### What is being asked
Copy every one of the following lines exactly as it appears, without changing anything.

Item position lines
.....

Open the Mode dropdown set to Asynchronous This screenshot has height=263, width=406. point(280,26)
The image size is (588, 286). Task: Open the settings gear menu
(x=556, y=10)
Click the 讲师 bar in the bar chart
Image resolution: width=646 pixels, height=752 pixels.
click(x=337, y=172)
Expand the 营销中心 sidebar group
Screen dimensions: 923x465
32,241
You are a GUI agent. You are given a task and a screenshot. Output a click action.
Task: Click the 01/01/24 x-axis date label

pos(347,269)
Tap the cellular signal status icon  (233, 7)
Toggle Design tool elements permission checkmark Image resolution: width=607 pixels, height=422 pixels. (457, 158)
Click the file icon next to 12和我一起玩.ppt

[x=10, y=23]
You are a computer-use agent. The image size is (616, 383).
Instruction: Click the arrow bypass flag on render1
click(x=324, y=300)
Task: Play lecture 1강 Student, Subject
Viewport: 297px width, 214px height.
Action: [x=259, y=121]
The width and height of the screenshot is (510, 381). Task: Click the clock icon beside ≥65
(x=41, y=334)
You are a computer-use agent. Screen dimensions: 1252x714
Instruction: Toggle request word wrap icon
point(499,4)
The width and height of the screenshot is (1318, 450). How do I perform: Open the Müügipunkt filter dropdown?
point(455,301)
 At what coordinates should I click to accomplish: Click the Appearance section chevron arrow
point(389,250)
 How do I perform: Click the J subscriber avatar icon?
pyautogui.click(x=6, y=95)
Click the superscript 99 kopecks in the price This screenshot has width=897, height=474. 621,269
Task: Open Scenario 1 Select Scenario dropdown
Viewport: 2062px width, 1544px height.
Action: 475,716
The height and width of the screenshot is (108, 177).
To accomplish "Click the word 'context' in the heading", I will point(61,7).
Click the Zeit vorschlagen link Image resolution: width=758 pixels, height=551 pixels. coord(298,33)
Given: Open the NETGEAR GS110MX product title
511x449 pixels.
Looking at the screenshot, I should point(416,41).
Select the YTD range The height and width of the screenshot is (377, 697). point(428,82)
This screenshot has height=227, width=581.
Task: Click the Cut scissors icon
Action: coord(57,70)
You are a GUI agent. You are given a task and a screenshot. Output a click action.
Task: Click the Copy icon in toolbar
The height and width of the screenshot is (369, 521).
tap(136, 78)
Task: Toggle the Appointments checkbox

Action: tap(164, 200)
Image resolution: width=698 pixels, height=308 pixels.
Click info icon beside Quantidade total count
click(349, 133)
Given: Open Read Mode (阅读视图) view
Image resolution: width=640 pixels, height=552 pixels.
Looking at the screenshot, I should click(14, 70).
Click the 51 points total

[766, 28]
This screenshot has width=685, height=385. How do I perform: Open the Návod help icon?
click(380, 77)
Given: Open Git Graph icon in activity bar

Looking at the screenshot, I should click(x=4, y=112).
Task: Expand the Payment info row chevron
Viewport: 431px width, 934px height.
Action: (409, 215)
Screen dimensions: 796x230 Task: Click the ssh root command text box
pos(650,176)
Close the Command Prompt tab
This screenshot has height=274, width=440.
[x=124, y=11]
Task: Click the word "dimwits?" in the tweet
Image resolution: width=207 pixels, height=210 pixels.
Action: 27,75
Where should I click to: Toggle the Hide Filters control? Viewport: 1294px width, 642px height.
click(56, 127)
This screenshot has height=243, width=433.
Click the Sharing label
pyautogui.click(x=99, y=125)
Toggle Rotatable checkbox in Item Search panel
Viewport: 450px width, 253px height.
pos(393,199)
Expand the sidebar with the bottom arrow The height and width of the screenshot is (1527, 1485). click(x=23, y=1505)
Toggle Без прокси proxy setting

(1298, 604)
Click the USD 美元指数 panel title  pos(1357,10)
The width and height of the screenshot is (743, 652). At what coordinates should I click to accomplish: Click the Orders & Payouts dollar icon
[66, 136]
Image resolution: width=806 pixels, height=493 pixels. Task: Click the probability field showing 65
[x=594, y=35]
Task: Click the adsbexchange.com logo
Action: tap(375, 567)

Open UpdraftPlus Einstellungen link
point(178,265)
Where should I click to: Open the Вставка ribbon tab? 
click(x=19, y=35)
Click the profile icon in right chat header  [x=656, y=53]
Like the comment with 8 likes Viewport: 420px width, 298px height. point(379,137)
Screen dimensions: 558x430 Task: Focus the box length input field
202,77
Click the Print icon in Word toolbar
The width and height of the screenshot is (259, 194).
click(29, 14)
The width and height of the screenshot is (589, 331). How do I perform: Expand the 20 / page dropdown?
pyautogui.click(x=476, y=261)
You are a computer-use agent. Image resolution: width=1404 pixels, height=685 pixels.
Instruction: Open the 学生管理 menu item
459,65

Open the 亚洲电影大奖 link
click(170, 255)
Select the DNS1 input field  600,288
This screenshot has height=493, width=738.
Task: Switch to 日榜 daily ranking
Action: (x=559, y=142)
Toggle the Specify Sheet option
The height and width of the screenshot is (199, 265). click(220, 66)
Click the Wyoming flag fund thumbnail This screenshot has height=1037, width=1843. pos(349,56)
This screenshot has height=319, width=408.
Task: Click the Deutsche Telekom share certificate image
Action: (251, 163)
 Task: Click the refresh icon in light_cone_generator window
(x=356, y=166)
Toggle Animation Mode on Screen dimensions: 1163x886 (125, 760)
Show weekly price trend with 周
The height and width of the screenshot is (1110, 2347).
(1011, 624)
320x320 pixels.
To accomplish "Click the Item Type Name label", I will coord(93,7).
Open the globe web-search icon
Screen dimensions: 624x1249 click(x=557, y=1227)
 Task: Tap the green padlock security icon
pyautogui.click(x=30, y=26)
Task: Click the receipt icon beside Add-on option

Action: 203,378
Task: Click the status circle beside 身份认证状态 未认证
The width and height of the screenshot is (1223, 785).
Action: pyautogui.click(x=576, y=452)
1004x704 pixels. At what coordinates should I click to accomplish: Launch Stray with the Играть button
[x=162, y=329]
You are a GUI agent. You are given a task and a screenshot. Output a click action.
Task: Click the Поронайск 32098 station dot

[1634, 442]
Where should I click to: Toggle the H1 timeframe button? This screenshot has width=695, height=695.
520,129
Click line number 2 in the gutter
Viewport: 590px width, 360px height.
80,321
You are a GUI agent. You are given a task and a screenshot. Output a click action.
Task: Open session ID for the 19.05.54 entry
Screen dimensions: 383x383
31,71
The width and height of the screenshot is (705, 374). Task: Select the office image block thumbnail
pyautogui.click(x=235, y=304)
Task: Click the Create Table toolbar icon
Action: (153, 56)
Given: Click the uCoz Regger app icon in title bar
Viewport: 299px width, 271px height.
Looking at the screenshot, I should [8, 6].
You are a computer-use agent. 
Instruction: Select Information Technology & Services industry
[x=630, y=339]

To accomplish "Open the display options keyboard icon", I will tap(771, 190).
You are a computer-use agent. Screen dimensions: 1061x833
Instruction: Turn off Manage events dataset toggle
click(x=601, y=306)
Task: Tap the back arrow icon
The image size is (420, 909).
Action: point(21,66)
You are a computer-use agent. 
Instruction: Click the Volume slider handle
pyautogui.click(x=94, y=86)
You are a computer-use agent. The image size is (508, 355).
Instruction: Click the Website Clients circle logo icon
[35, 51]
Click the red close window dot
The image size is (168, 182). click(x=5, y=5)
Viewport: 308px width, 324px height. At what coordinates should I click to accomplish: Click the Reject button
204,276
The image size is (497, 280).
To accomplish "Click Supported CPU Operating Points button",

.....

### Solution for this exercise
Open the Mode dropdown set to Asynchronous This screenshot has height=263, width=406. point(280,26)
The image size is (588, 286). Task: Open the settings gear menu
(x=556, y=10)
Click the 讲师 bar in the bar chart
Image resolution: width=646 pixels, height=752 pixels.
click(x=337, y=172)
Expand the 营销中心 sidebar group
Screen dimensions: 923x465
32,241
You are a GUI agent. You are given a task and a screenshot. Output a click action.
Task: Click the 01/01/24 x-axis date label

pos(347,269)
Tap the cellular signal status icon  (233, 7)
Toggle Design tool elements permission checkmark Image resolution: width=607 pixels, height=422 pixels. (457, 158)
Click the file icon next to 12和我一起玩.ppt

[x=10, y=23]
You are a computer-use agent. The image size is (616, 383).
Instruction: Click the arrow bypass flag on render1
click(x=324, y=300)
Task: Play lecture 1강 Student, Subject
Viewport: 297px width, 214px height.
Action: [x=259, y=121]
The width and height of the screenshot is (510, 381). Task: Click the clock icon beside ≥65
(x=41, y=334)
You are a computer-use agent. Screen dimensions: 1252x714
Instruction: Toggle request word wrap icon
point(499,4)
The width and height of the screenshot is (1318, 450). How do I perform: Open the Müügipunkt filter dropdown?
point(455,301)
 At what coordinates should I click to accomplish: Click the Appearance section chevron arrow
point(389,250)
 How do I perform: Click the J subscriber avatar icon?
pyautogui.click(x=6, y=95)
Click the superscript 99 kopecks in the price This screenshot has width=897, height=474. 621,269
Task: Open Scenario 1 Select Scenario dropdown
Viewport: 2062px width, 1544px height.
Action: 475,716
The height and width of the screenshot is (108, 177).
To accomplish "Click the word 'context' in the heading", I will point(61,7).
Click the Zeit vorschlagen link Image resolution: width=758 pixels, height=551 pixels. coord(298,33)
Given: Open the NETGEAR GS110MX product title
511x449 pixels.
Looking at the screenshot, I should point(416,41).
Select the YTD range The height and width of the screenshot is (377, 697). point(428,82)
This screenshot has height=227, width=581.
Task: Click the Cut scissors icon
Action: coord(57,70)
You are a GUI agent. You are given a task and a screenshot. Output a click action.
Task: Click the Copy icon in toolbar
The height and width of the screenshot is (369, 521).
tap(136, 78)
Task: Toggle the Appointments checkbox

Action: tap(164, 200)
Image resolution: width=698 pixels, height=308 pixels.
Click info icon beside Quantidade total count
click(349, 133)
Given: Open Read Mode (阅读视图) view
Image resolution: width=640 pixels, height=552 pixels.
Looking at the screenshot, I should click(14, 70).
Click the 51 points total

[766, 28]
This screenshot has width=685, height=385. How do I perform: Open the Návod help icon?
click(380, 77)
Given: Open Git Graph icon in activity bar

Looking at the screenshot, I should click(x=4, y=112).
Task: Expand the Payment info row chevron
Viewport: 431px width, 934px height.
Action: (409, 215)
Screen dimensions: 796x230 Task: Click the ssh root command text box
pos(650,176)
Close the Command Prompt tab
This screenshot has height=274, width=440.
[x=124, y=11]
Task: Click the word "dimwits?" in the tweet
Image resolution: width=207 pixels, height=210 pixels.
Action: 27,75
Where should I click to: Toggle the Hide Filters control? Viewport: 1294px width, 642px height.
click(56, 127)
This screenshot has height=243, width=433.
Click the Sharing label
pyautogui.click(x=99, y=125)
Toggle Rotatable checkbox in Item Search panel
Viewport: 450px width, 253px height.
pos(393,199)
Expand the sidebar with the bottom arrow The height and width of the screenshot is (1527, 1485). click(x=23, y=1505)
Toggle Без прокси proxy setting

(1298, 604)
Click the USD 美元指数 panel title  pos(1357,10)
The width and height of the screenshot is (743, 652). At what coordinates should I click to accomplish: Click the Orders & Payouts dollar icon
[66, 136]
Image resolution: width=806 pixels, height=493 pixels. Task: Click the probability field showing 65
[x=594, y=35]
Task: Click the adsbexchange.com logo
Action: tap(375, 567)

Open UpdraftPlus Einstellungen link
point(178,265)
Where should I click to: Open the Вставка ribbon tab? 
click(x=19, y=35)
Click the profile icon in right chat header  [x=656, y=53]
Like the comment with 8 likes Viewport: 420px width, 298px height. point(379,137)
Screen dimensions: 558x430 Task: Focus the box length input field
202,77
Click the Print icon in Word toolbar
The width and height of the screenshot is (259, 194).
click(29, 14)
The width and height of the screenshot is (589, 331). How do I perform: Expand the 20 / page dropdown?
pyautogui.click(x=476, y=261)
You are a computer-use agent. Image resolution: width=1404 pixels, height=685 pixels.
Instruction: Open the 学生管理 menu item
459,65

Open the 亚洲电影大奖 link
click(170, 255)
Select the DNS1 input field  600,288
This screenshot has height=493, width=738.
Task: Switch to 日榜 daily ranking
Action: (x=559, y=142)
Toggle the Specify Sheet option
The height and width of the screenshot is (199, 265). click(220, 66)
Click the Wyoming flag fund thumbnail This screenshot has height=1037, width=1843. pos(349,56)
This screenshot has height=319, width=408.
Task: Click the Deutsche Telekom share certificate image
Action: (251, 163)
 Task: Click the refresh icon in light_cone_generator window
(x=356, y=166)
Toggle Animation Mode on Screen dimensions: 1163x886 (125, 760)
Show weekly price trend with 周
The height and width of the screenshot is (1110, 2347).
(1011, 624)
320x320 pixels.
To accomplish "Click the Item Type Name label", I will coord(93,7).
Open the globe web-search icon
Screen dimensions: 624x1249 click(x=557, y=1227)
 Task: Tap the green padlock security icon
pyautogui.click(x=30, y=26)
Task: Click the receipt icon beside Add-on option

Action: 203,378
Task: Click the status circle beside 身份认证状态 未认证
The width and height of the screenshot is (1223, 785).
Action: pyautogui.click(x=576, y=452)
1004x704 pixels. At what coordinates should I click to accomplish: Launch Stray with the Играть button
[x=162, y=329]
You are a GUI agent. You are given a task and a screenshot. Output a click action.
Task: Click the Поронайск 32098 station dot

[1634, 442]
Where should I click to: Toggle the H1 timeframe button? This screenshot has width=695, height=695.
520,129
Click line number 2 in the gutter
Viewport: 590px width, 360px height.
80,321
You are a GUI agent. You are given a task and a screenshot. Output a click action.
Task: Open session ID for the 19.05.54 entry
Screen dimensions: 383x383
31,71
The width and height of the screenshot is (705, 374). Task: Select the office image block thumbnail
pyautogui.click(x=235, y=304)
Task: Click the Create Table toolbar icon
Action: (153, 56)
Given: Click the uCoz Regger app icon in title bar
Viewport: 299px width, 271px height.
Looking at the screenshot, I should [8, 6].
You are a computer-use agent. 
Instruction: Select Information Technology & Services industry
[x=630, y=339]

To accomplish "Open the display options keyboard icon", I will tap(771, 190).
You are a computer-use agent. Screen dimensions: 1061x833
Instruction: Turn off Manage events dataset toggle
click(x=601, y=306)
Task: Tap the back arrow icon
The image size is (420, 909).
Action: point(21,66)
You are a computer-use agent. 
Instruction: Click the Volume slider handle
pyautogui.click(x=94, y=86)
You are a computer-use agent. The image size is (508, 355).
Instruction: Click the Website Clients circle logo icon
[35, 51]
Click the red close window dot
The image size is (168, 182). click(x=5, y=5)
Viewport: 308px width, 324px height. At what coordinates should I click to accomplish: Click the Reject button
204,276
The image size is (497, 280).
To accomplish "Click Supported CPU Operating Points button",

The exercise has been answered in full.